Serena Barachini

Junior Researcher, People

Junior Researcher
Laboratory of Genomics and Transcriptomics


Organoids show great potential in many applications, including drug discovery, toxicology, and disease modeling. Primary tumors can be cultured ex vivo as organoids, containing the malignant tumor cells and the supporting cells from the tumor environment. Primary 3-D organoid culture of tumors is an attractive platform for studies of solid tumors. 3-D organoids from patients’ tumors recapitulate in vivo tissue structural organization, functional differentiation, chemical and mechanical signals and can be used for ex vivo drug screening prior to treatment. Glioblastoma is a devastating disease that despite all the molecular information gathered so far, its optimal management remains elusive due to the absence of validated target from clinical studies.

Serena Barachini is involved in a project aimed to perform optical metabolic imaging of 3D organoids derived from primary human glioblastoma tumors to assess therapeutic response and disease progression. Optical metabolic imaging shows potential as a high-throughput screen to test the efficacy of a panel of drugs to select optimal drug combinations. Glioblastoma organoids responsive and resistant to the therapy will be molecularly characterized, with whole genome and whole trascriptome analysis, to identify factors involved in tumor progression and therapy responsiveness.

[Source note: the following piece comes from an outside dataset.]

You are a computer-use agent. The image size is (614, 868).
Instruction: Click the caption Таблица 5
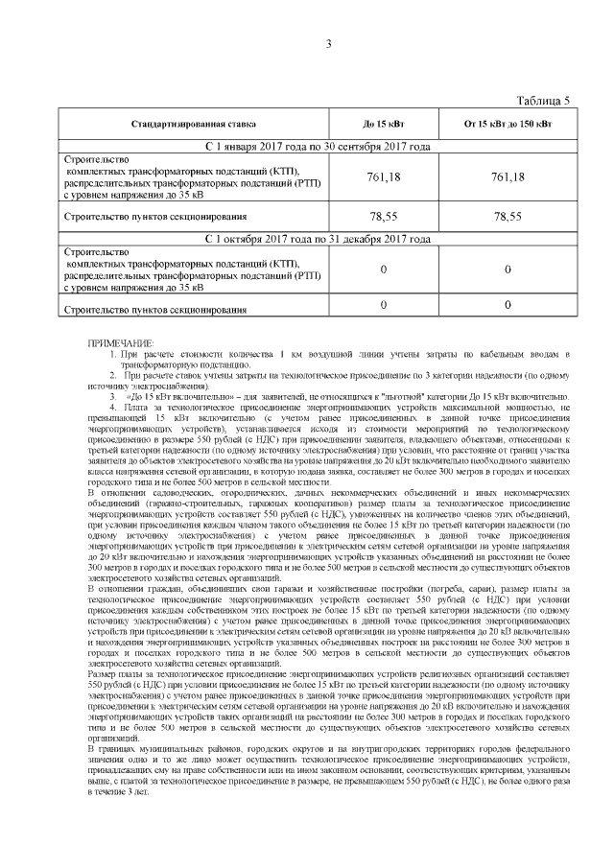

Serena Barachini received her Master’s degree in Biological Science at the University of Pisa, Italy, and her PhD in Experimental Medicine at the University of Rome, where she carried out part of her research at the Policlinico Umberto I in the Cell Therapy Unit and Laboratory of Tumor Immunology. In 2007, she obtained the Specialization in Clinical Pathology from Medical School of the University of Pisa. After the Specialization, she worked at Therapeutic Cell Manipulation Laboratory, Hematology Division, S. Chiara University Hospital, where her research focused on isolation and morpho-functional characterization of mesodermal progenitor’s cells from bone marrow-derived, cord blood, adipose tissue and dental pulp.